Riccardo Iacona   “L’Italia in presa diretta”

Teatro delle Api

Porto Sant’Elpidio – 12. 5. 2016  h21.15

     Ha l’aria di essere appena sceso da un treno scomodo, Iacona, abiti un po’ sgualciti e la voglia di stare in piedi, così schizza via quasi subito dalla rossa sedia/poltrona di (spaventoso) design preparata per lui sul palco, se ne scusa con l’intervistatrice, non riesco a stare seduto…

Risponderà per una interessantissima ora e mezza a domande (inutilmente) paludate, sui temi del prossimo ciclo di “Presa Diretta”. Sono gli stessi maneggiati quotidianamente con sussiego pari alla superficialità, da un giornalismo italiano provincialissimo e povero – anche nel linguaggio – disinformato e salottiero, con un tasso di indigeribilità proporzionale alla ridondanza dei nomi e alla (pre)potenza delle testate.

Perciò ascoltare Iacona stasera è una rigenerante, catartica boccata d’ossigeno: giornalismo vero e onesto – specie quasi estinta – giornalismo d’inchiesta che entra mani e piedi e testa nelle realtà che indaga (“Sabato ri-parto per Baghdad…”), che non ti lascia dormire, che chiama le cose col loro nome, che ti strattona per dirti: ehi, ti riguarda!

      Il terrorismo e la guerra all’Isis, per cominciare: saranno a settembre i primi argomenti delle puntate, e la sintesi che qui ne fa Iacona è di estrema chiarezza e di terribile “semplicità”. L’orrore dispiegato in Europa dall’Isis è studiatissima operazione di marketing e propaganda, funzionale all’esibizione di una forza che deve attrarre e moltiplicare il reclutamento; obiettivo, la destabilizzazione di un ordine costituito (dalle potenze vincitrici alla fine del secondo conflitto mondiale) in territori sui quali esso intende imporre e mantenere il controllo.

Il contrasto all’Isis non può venire da potenze impegnate a scrollarsi di dosso le rispettive responsabilità per il mostro che hanno generato con lo sciagurato intervento del 2003 in Iraq e la successiva catena di errori: la divisione interna del Paese; lo scioglimento del partito baathista (il partito di Saddam) e 400mila militari dello sconfitto esercito iracheno esclusi da incarichi militari e stipendio ma con la possibilità di mantenere le armi; la cecità sul ruolo degli ex funzionari baathisti nell’ascesa dell’Isis (quasi tutti i leader dell’Isis sono ex funzionari iracheni).

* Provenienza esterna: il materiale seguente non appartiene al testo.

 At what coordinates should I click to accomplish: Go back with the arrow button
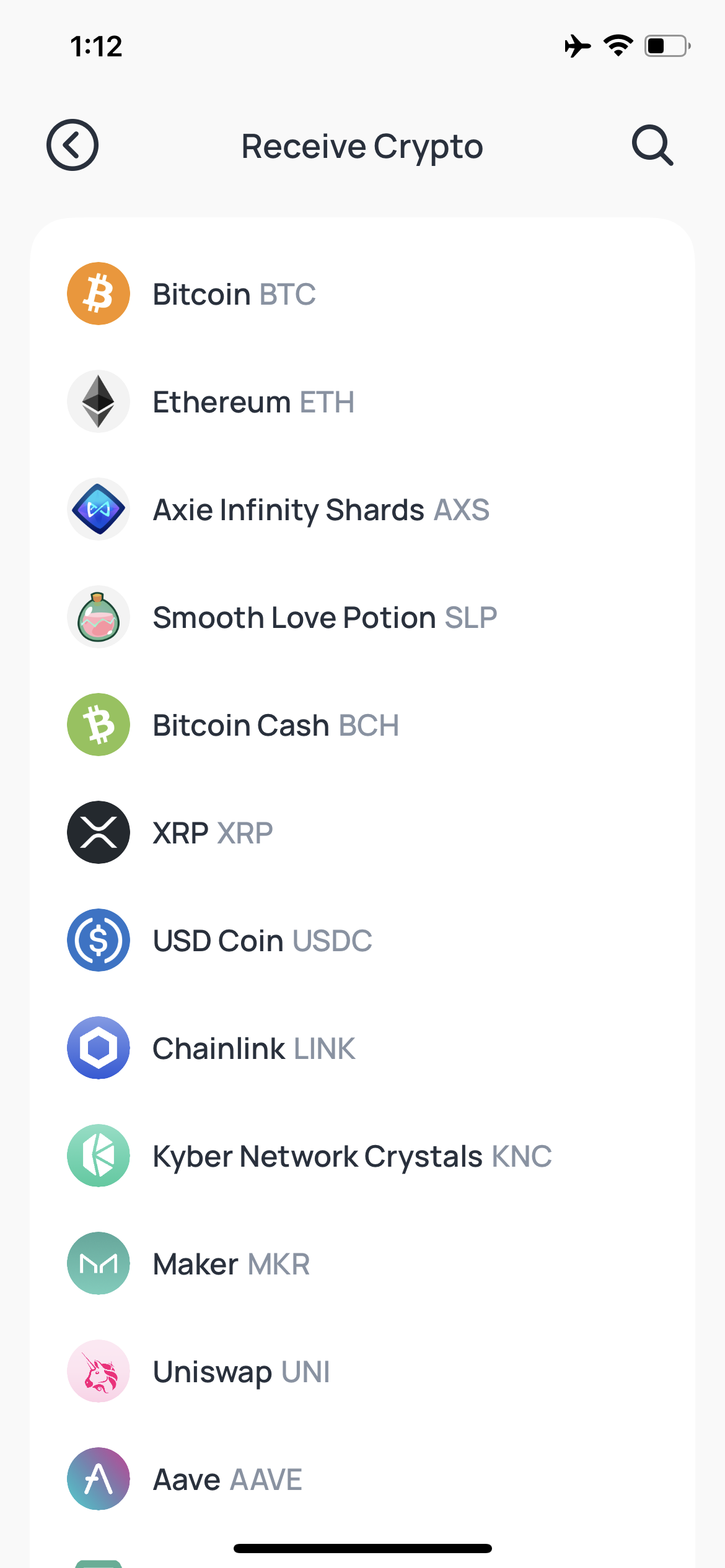[x=72, y=146]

L’Iraq è dunque fallito, e Baghdad è oggi città in guerra con quotidiani attentati terroristici e centinaia di morti (e scarsissimo impatto sul nostro sistema mediatico).

Ma nessuna delle potenze coinvolte sembra voler seriamente sconfiggere il mostro, ognuna anzi “fa per sé” perseguendo obiettivi propri (i paesi del Golfo finanziando l’Isis contro l’Iran, la Turchia cercando solo di disfarsi dei Curdi interni, la Russia impegnandosi solo a difendere Assad, e l’Europa che… non c’è affatto).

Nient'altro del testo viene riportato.